教会の聖女候補ティマが、俺が光魔法を使えることを知っていたこと。
そして俺がケイムの誕生を祈って、精霊が見守るようにと願ったことを――。
「本当にありがとう、ケイスケ」
その言葉に、胸が詰まった。
どう返していいかわからず、ただ「いえ、その……俺もケイムに会えて、良かったです」と、しどろもどろに答えるしかなかった。
それでもリームさんは嬉しそうに頷き、肩を軽く叩いた。
そこへ、イテルさんがカップを盆に載せて戻ってきた。
白い湯気が立ちのぼり、ふわりと清涼感のある草木の香りが部屋を満たす。
「カタタの茶ですって。ケイスケ君がくれたのよ」
「カタタの茶だと? 一体そんなものどこで……」
驚くリームさんに、俺は肩をすくめて「貰ったんですよ」とだけ答える。
あの森での出来事をどう説明しても、たぶん信じてもらえない。
だから、ただのお土産でいい。
三人でカップを持ち上げ、一口含む。
舌に広がる柔らかさと、喉を通るときの爽やかな苦味。ふっと鼻に抜ける香りが、部屋の空気まで清らかにしていく気がした。
「これは……見事な香りだ」
「本当に美味しいわね。体の中が洗われていくみたい」
リームさんとイテルさんが目を見合わせ、笑みを交わす。
リームさんは「仕入れられればかなりの利益になる」と商人らしく口にしたが、俺が「そうそう頻繁にはいけないですよ」と言うと、名残惜しそうに肩をすくめた。
そこからは、近況を交わす穏やかな時間。
領都の噂話や、リームさんの店の売り上げ、商会同士の競り合い、そして新しく雇った若い職人の話まで。
俺も合いの手を入れながら、話に耳を傾ける。
そんな中、突然「ふみゃあ!」と甲高い泣き声が響いた。
ケイムだ。イテルさんは慣れた様子で抱き上げ、授乳のためにリビングを出ていった。
扉が静かに閉まる。
途端に、残された空気の密度が少しだけ変わった。
リームさんが前のめりになり、表情を引き締める。
「それで、何があったんだ?」
さっきまでの穏やかな口調とはまるで違う。
商人としての顔ではなく、俺の「帰還を見守っていた友」としての真剣な声音だった。
その変化に気づき、俺も姿勢を正した。
……やはり来たか。
「実は……」
そこから、俺はこれまでの出来事を語った。
ヘクトルさんに招かれ、ウルズ様に会ったこと。
その直後にハルガイトに攫われ、ダンジョンへ落とされたこと。
ただし、俺が調律者なのだと言われたことや、ダンジョンマスターになったことは伏せる。
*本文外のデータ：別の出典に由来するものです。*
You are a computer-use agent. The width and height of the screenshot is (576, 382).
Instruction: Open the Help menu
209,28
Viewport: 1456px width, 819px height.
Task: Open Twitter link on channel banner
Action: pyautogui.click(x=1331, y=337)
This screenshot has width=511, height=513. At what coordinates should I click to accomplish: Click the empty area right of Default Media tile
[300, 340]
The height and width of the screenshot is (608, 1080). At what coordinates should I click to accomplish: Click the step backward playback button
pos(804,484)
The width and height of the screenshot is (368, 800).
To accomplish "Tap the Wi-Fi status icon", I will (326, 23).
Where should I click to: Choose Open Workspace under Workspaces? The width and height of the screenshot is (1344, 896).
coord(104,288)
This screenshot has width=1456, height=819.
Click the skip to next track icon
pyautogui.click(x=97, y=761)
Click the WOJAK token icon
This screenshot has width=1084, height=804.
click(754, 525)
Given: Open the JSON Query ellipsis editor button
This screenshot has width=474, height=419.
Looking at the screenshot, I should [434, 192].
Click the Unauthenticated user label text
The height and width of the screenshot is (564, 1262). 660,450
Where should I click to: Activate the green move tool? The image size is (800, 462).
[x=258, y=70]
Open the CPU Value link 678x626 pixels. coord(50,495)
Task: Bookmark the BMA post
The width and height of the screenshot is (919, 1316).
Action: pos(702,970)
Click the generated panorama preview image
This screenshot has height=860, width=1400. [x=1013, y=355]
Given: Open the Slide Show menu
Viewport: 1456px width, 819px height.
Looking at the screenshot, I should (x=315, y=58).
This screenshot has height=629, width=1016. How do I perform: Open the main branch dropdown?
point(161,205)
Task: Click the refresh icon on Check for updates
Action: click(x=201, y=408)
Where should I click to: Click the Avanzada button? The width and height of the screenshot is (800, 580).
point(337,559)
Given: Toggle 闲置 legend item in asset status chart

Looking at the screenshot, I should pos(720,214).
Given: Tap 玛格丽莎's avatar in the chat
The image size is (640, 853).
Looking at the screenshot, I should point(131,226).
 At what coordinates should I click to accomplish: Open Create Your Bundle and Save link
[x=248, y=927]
代わりに、クェルの名前を出した。ストーリーとしてはこうだ――。
クェルがウルズ様に実力を買われ、その代理として俺が同行した。
そこで光魔法の適性を持つ俺が瘴気を浄化できることが明らかになった。
そして俺も奪還作戦に加わろうとしたところで、ハルガイトにそれを知られ、拉致された。
用済みとなった俺はダンジョンに落とされ、必死で脱出して、水森の里を経由してようやく戻ってきた。
すべてを語り終えたとき、部屋に静寂が落ちた。
リームさんはしばらく目を伏せ、手の中の茶をじっと見つめていた。
やがて、その表情を引き締めて顔を上げる。
「……危なかったな」
やがて低い声でそう言った。
その声音には怒りではなく、安堵と、そして少しの苦味が混ざっていた。
張り詰めた空気。だけどそれは俺を思っての、リームさんの思いが乗っていた。
『ねえケイスケー』
リラの声が影の中から響いた。
『ケイスケも、大事にされてるよねー。あの子にだって、この人たちにだってー』
「……ああ、そうだな」
小さく答えて、俺はまた前を向いた。